**Written request**. Please pick out every line in the lines below that contains the word "This" and copy each one in full.

-------- Materials provided --------

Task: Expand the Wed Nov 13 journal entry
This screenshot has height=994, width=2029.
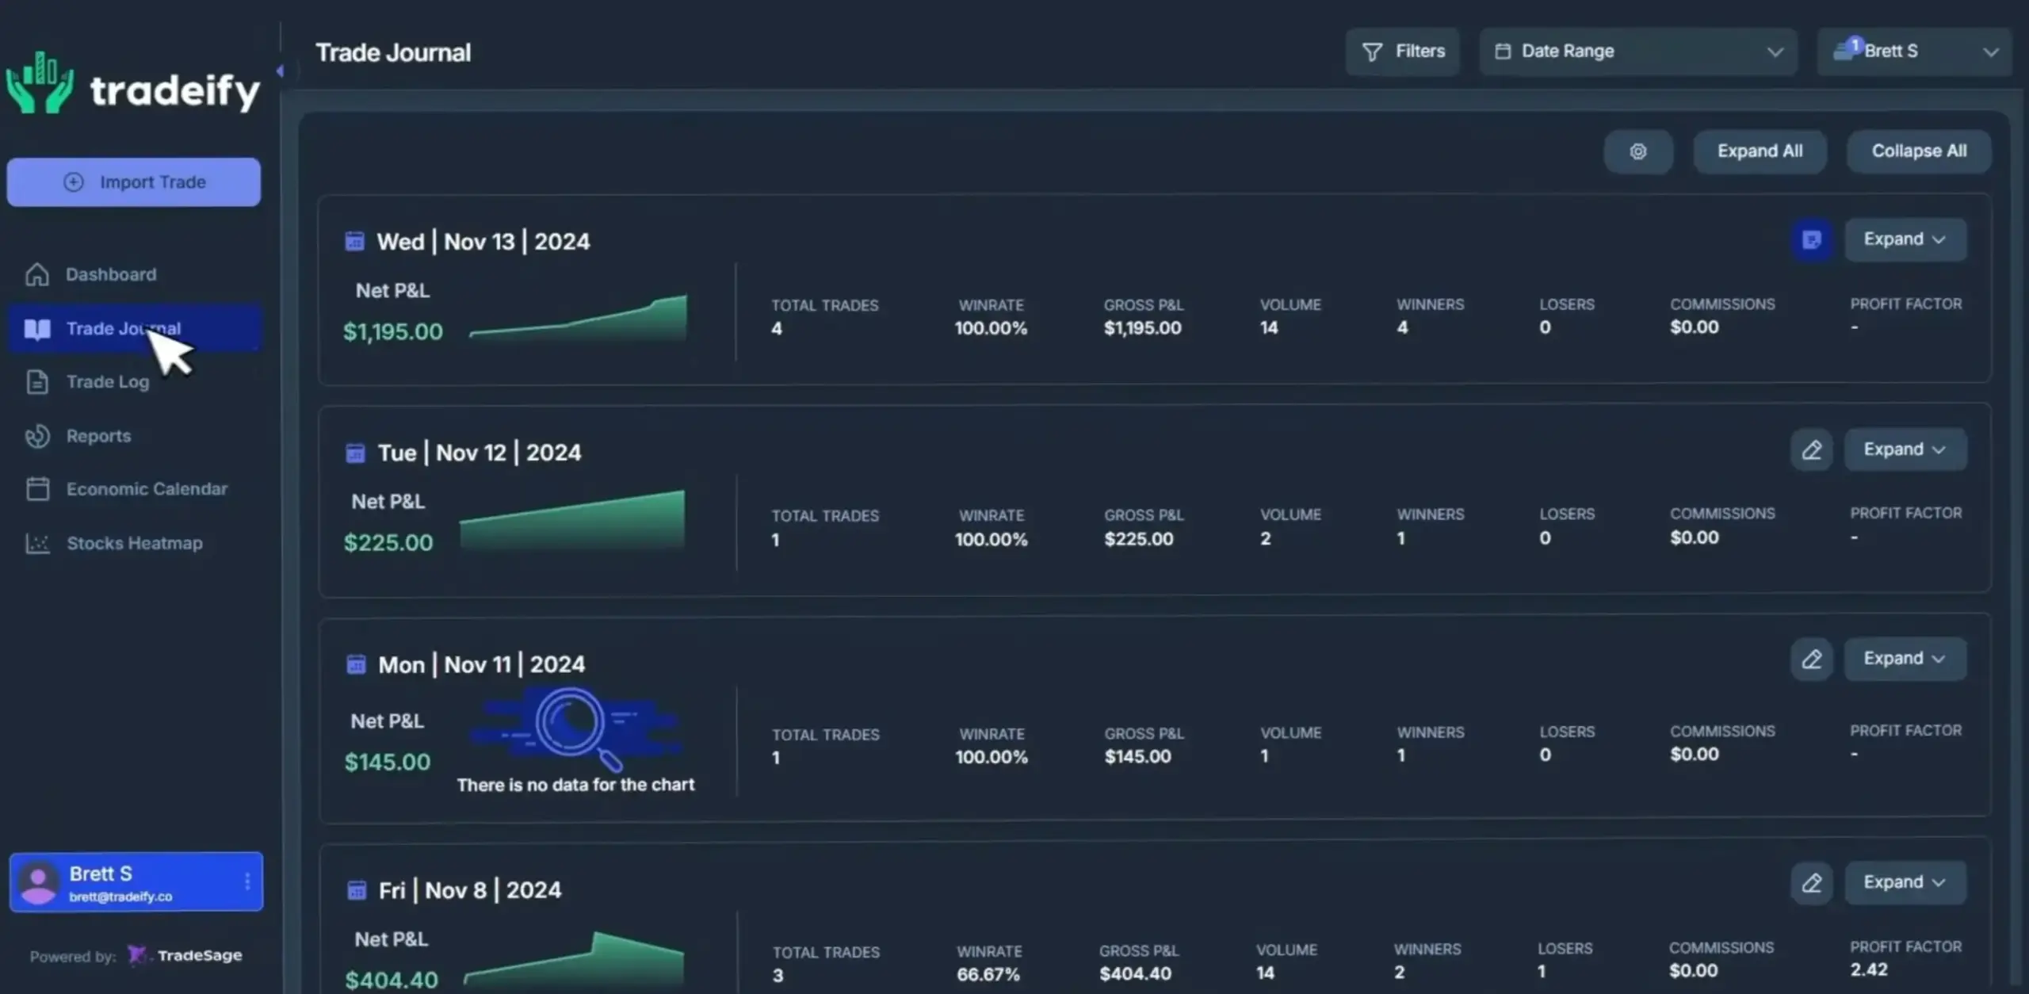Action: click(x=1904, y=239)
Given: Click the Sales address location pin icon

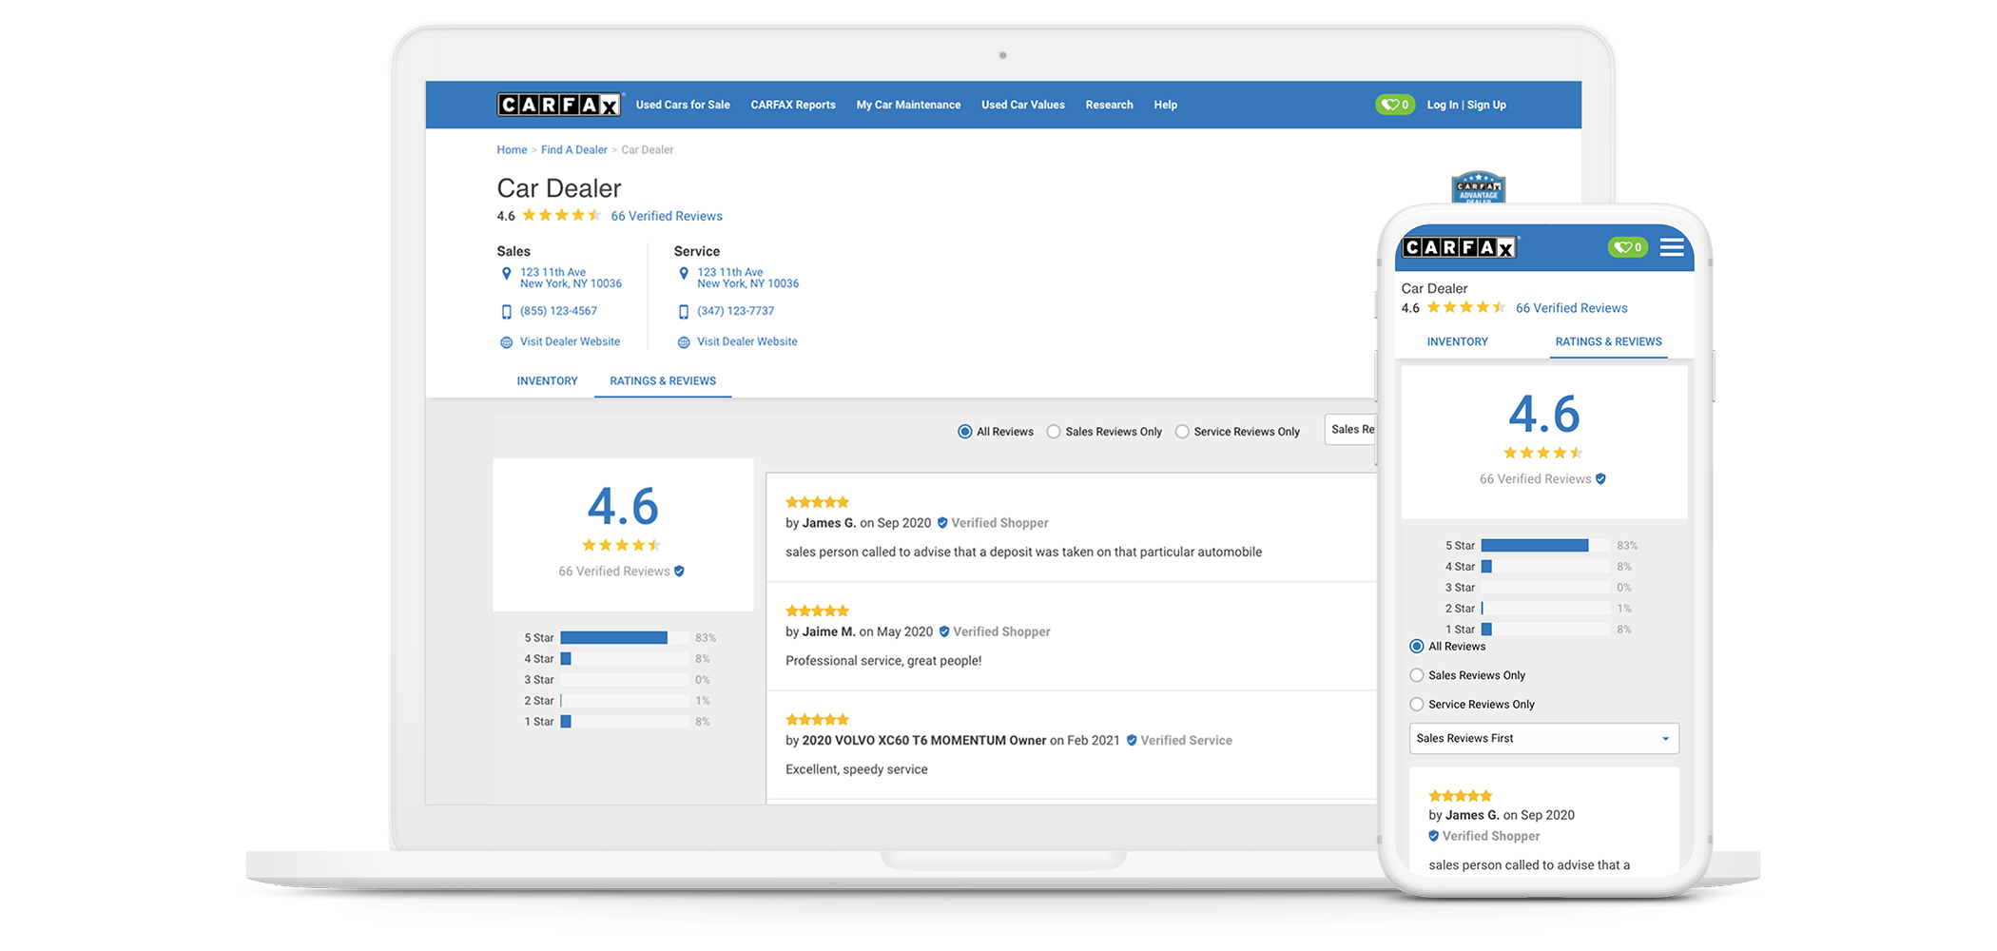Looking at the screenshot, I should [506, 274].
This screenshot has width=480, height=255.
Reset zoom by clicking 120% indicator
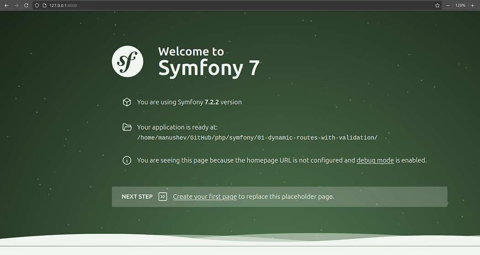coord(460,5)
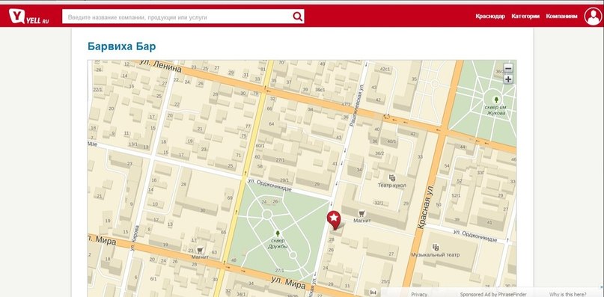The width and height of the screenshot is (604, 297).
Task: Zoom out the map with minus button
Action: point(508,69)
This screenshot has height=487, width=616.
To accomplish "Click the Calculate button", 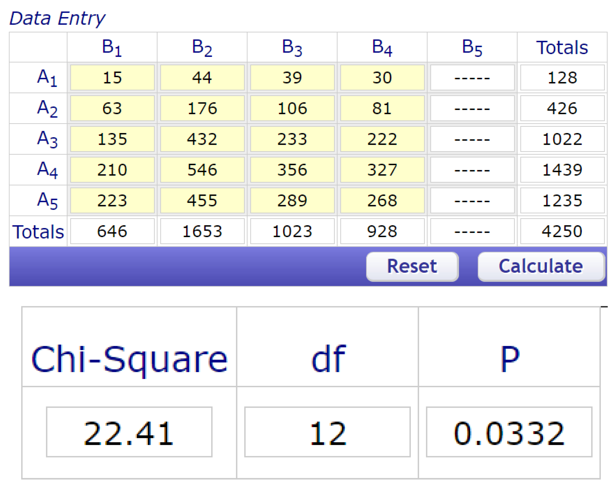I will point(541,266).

--------

**Result**.
This screenshot has height=994, width=2029.
This screenshot has width=480, height=255.
This screenshot has height=487, width=616.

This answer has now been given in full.